Extracted information ->
----

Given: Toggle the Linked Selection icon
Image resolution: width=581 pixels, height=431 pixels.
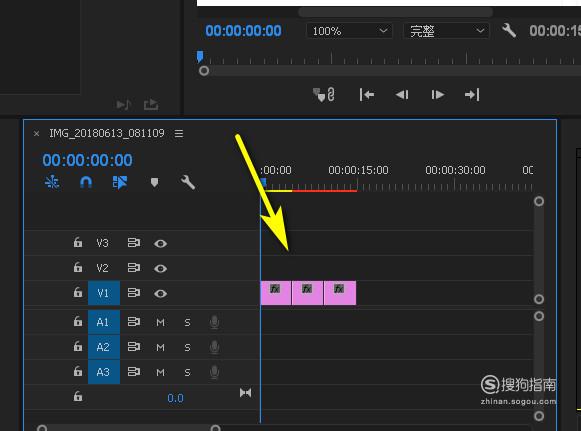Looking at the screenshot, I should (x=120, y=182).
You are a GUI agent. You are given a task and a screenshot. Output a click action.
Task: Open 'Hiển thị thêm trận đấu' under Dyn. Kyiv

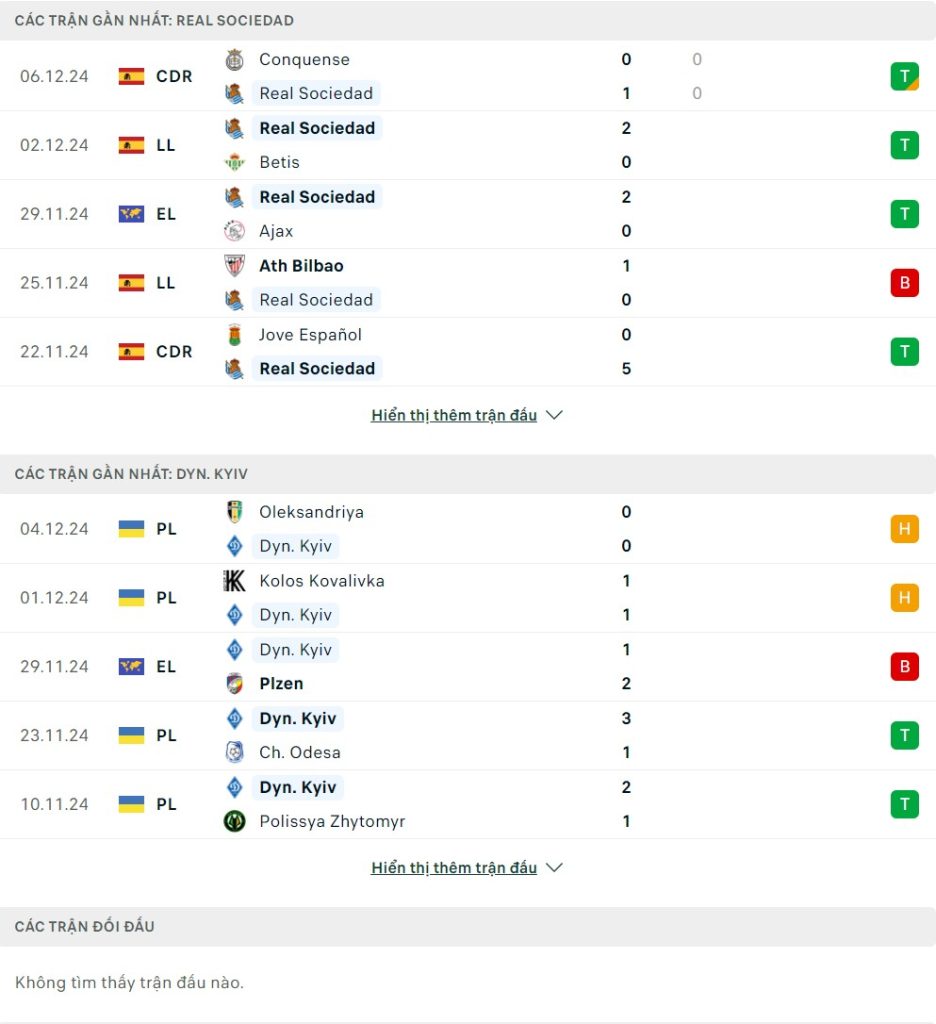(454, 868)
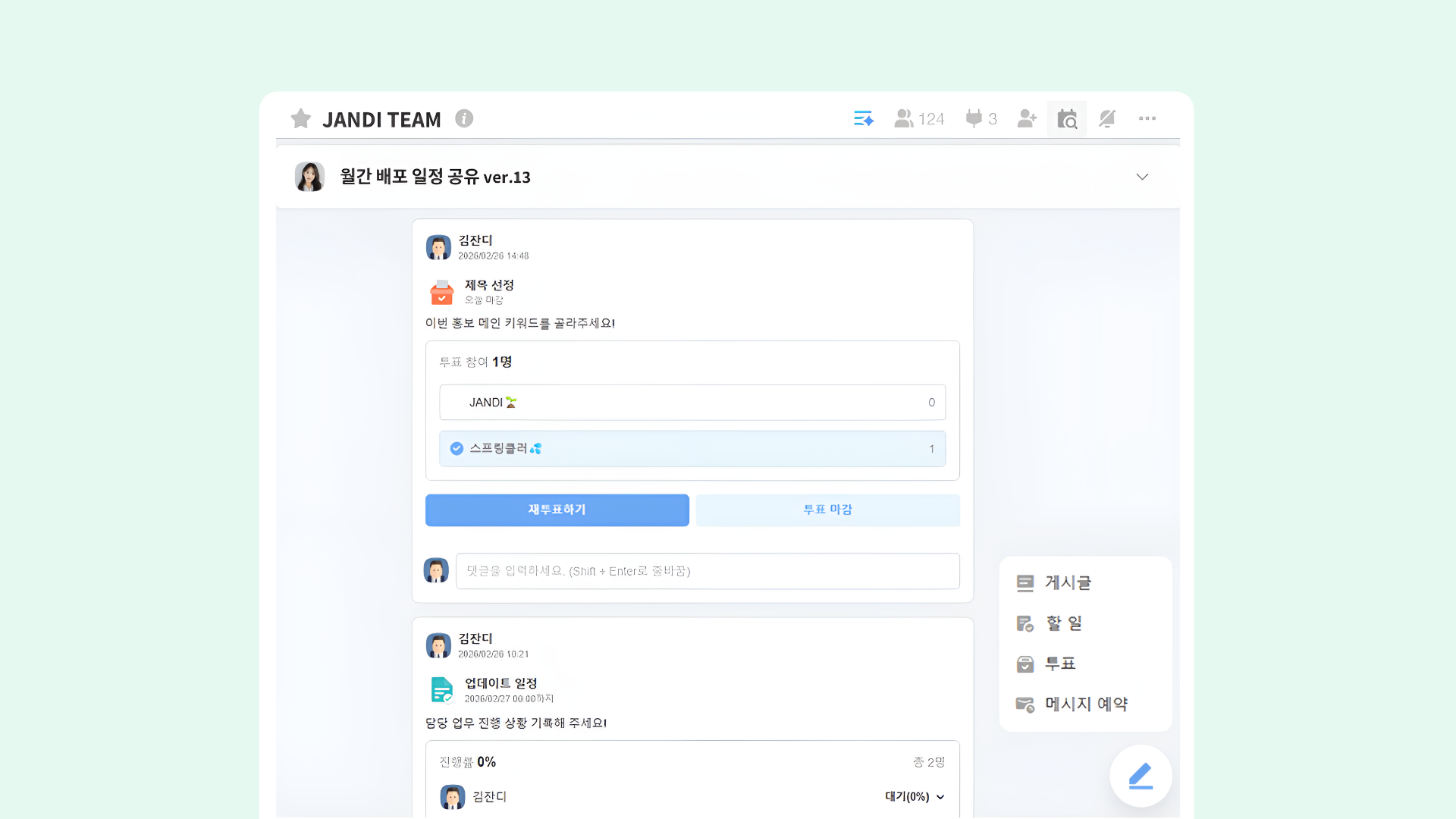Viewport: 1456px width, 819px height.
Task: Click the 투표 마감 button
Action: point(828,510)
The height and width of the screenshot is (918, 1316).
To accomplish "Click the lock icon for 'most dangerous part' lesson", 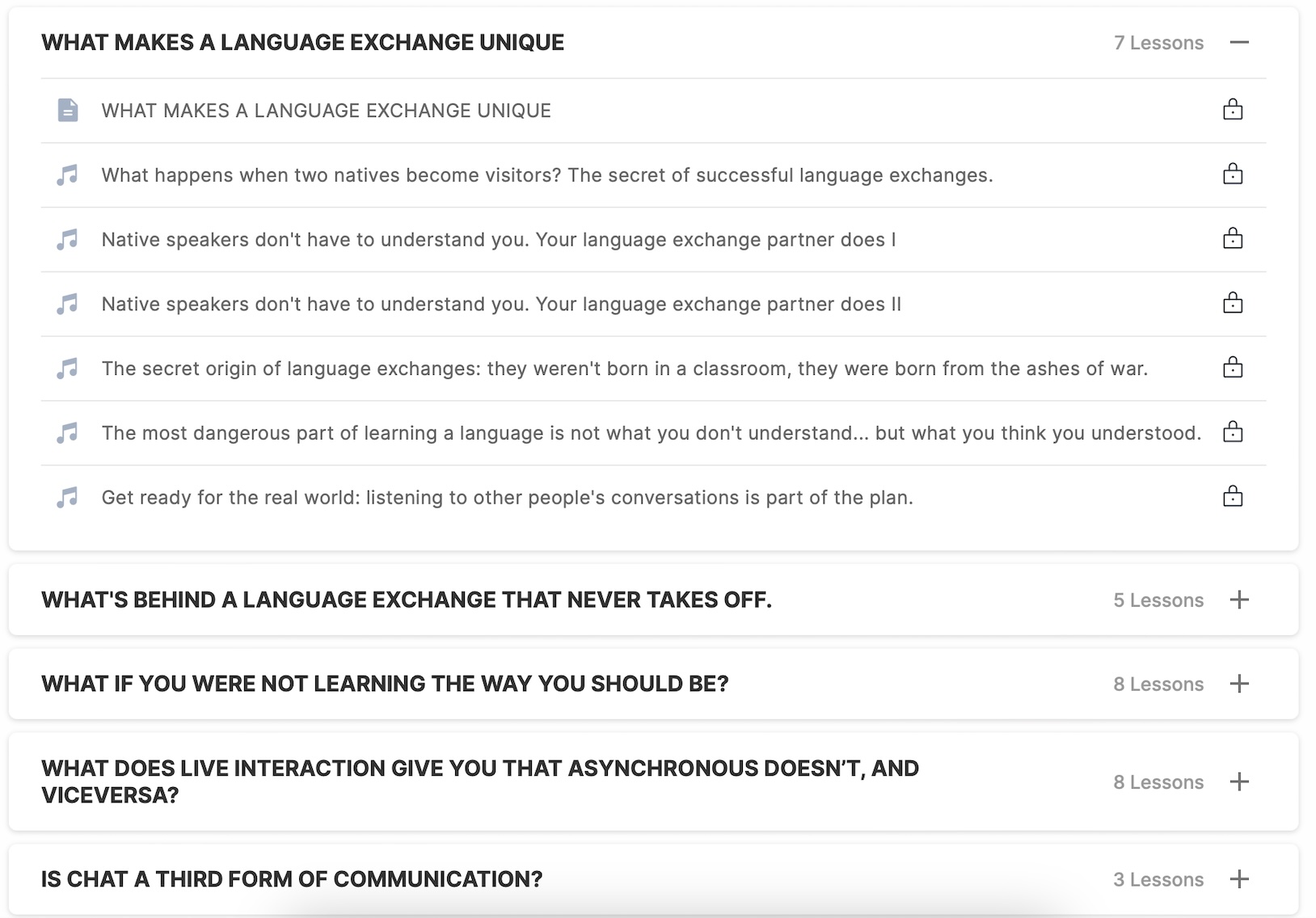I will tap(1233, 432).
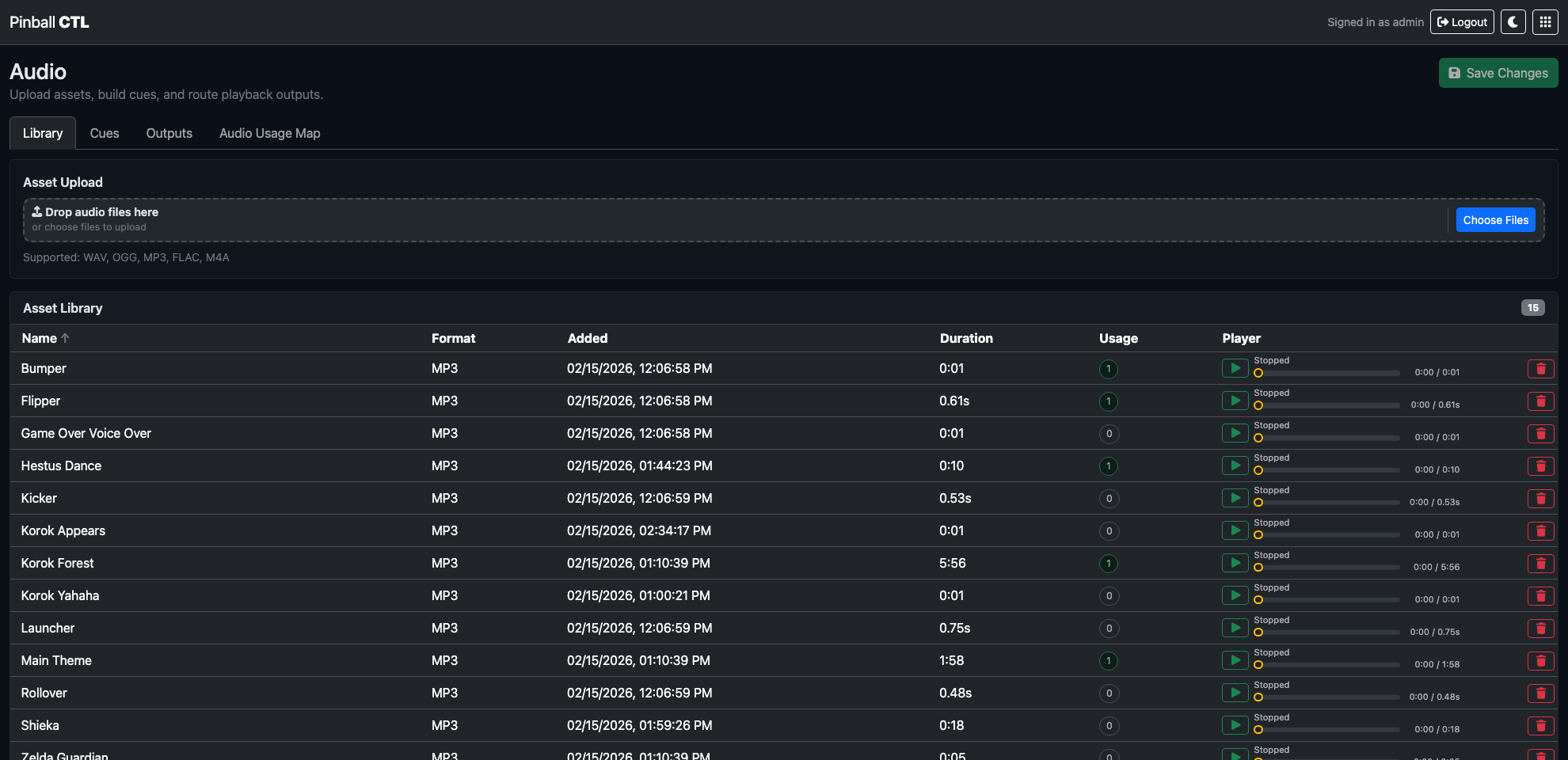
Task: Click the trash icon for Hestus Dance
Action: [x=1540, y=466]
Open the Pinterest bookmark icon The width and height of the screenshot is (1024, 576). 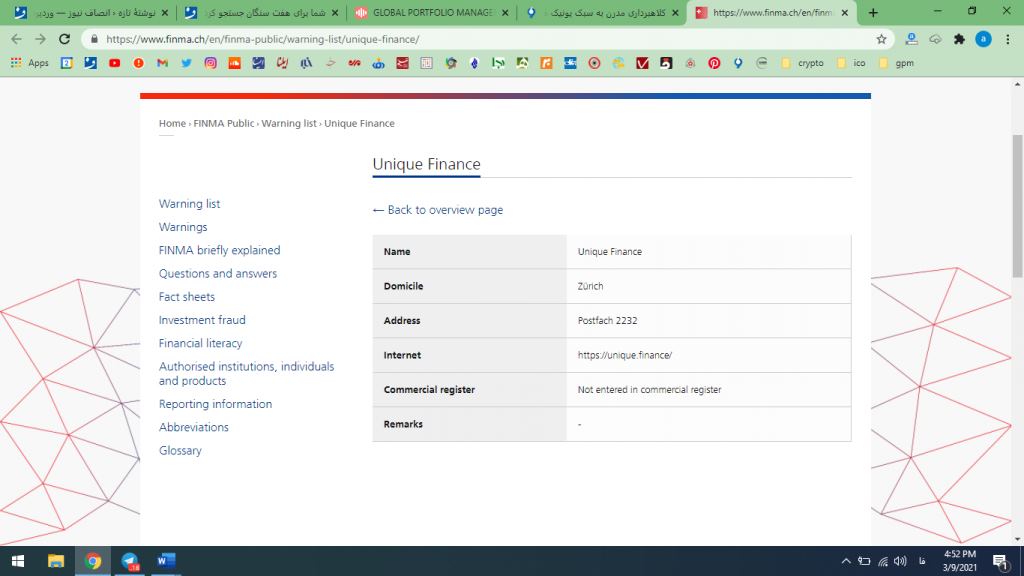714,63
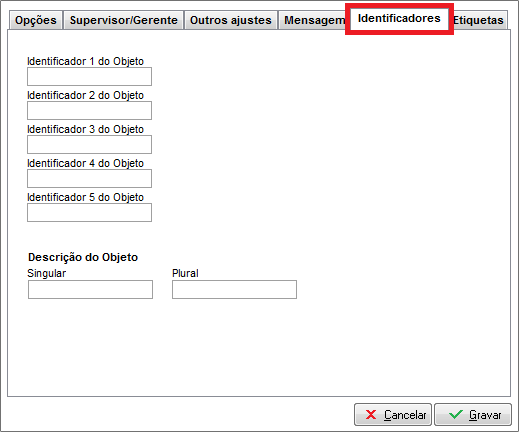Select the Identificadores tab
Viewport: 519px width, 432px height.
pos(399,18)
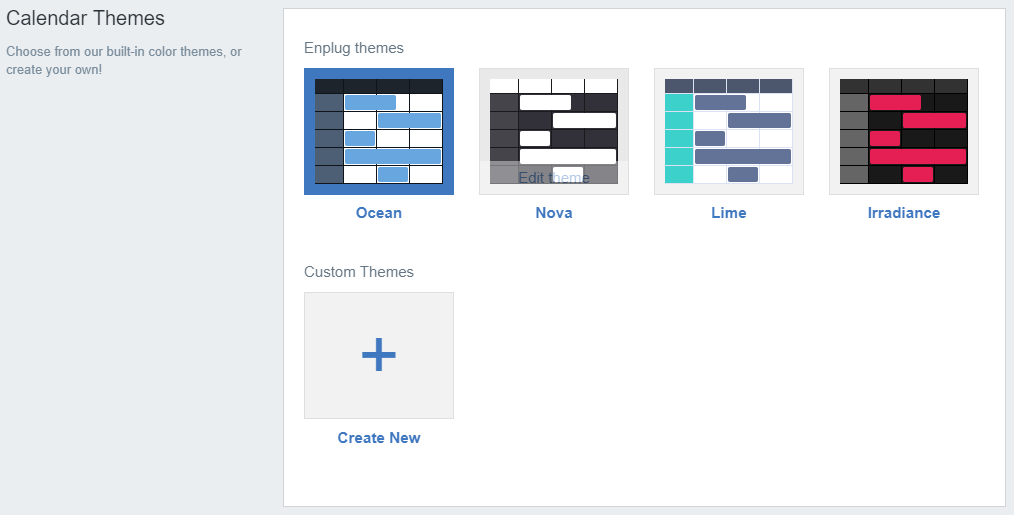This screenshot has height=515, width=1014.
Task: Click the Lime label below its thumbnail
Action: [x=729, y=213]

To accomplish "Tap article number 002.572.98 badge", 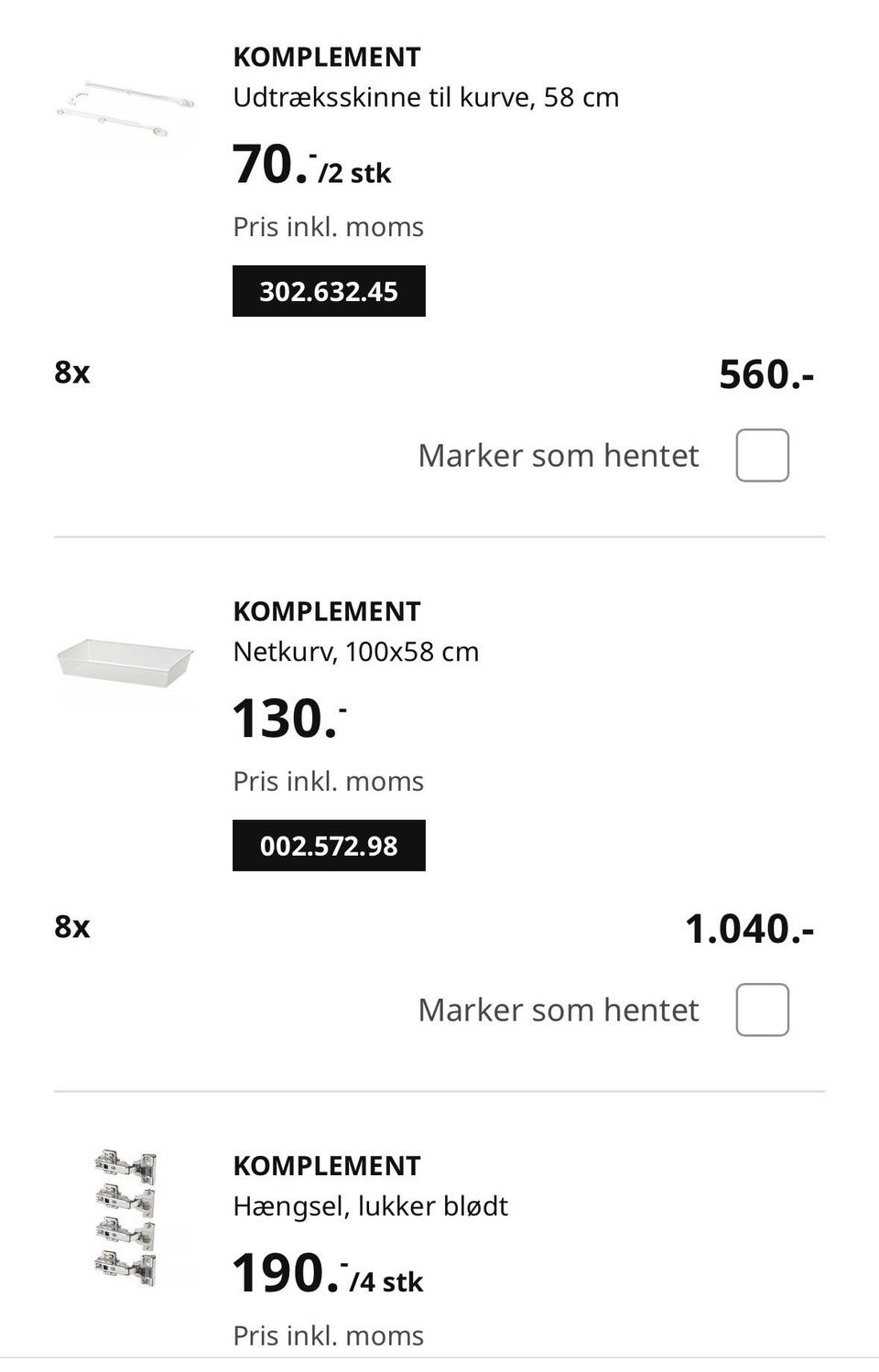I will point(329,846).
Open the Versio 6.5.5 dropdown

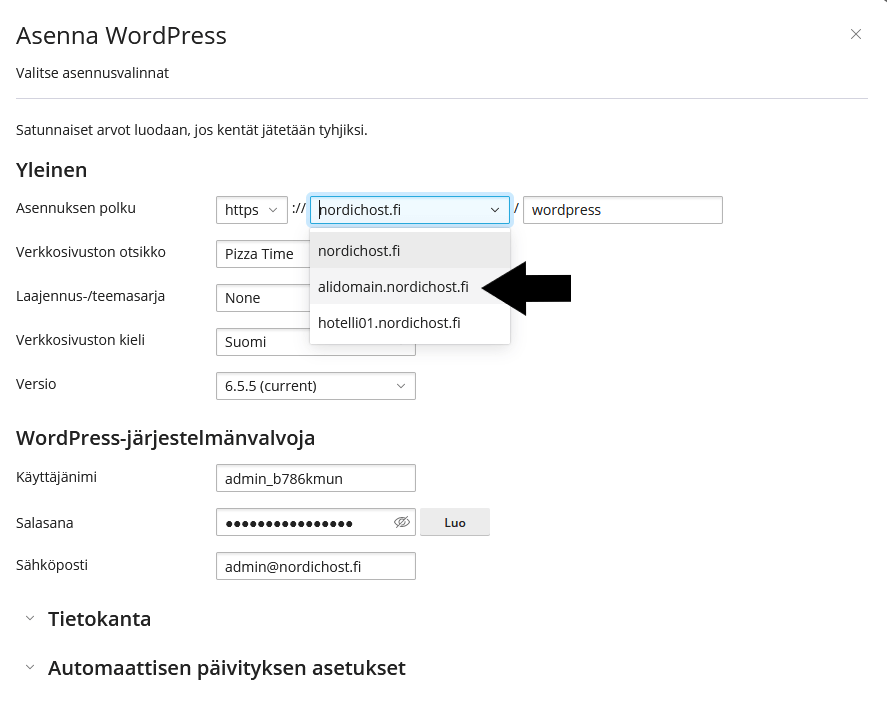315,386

----

Work instruction -> Return exactly the lines that appear in the data above between the line containing "Image resolution: width=581" and the line containing "You are a GUI", both of which are included, and leave the pictures out.

Response area ->
Image resolution: width=581 pixels, height=431 pixels.
Looking at the screenshot, I should (x=120, y=182).
You are a GUI agent. You are given a task and a screenshot. Output a click action.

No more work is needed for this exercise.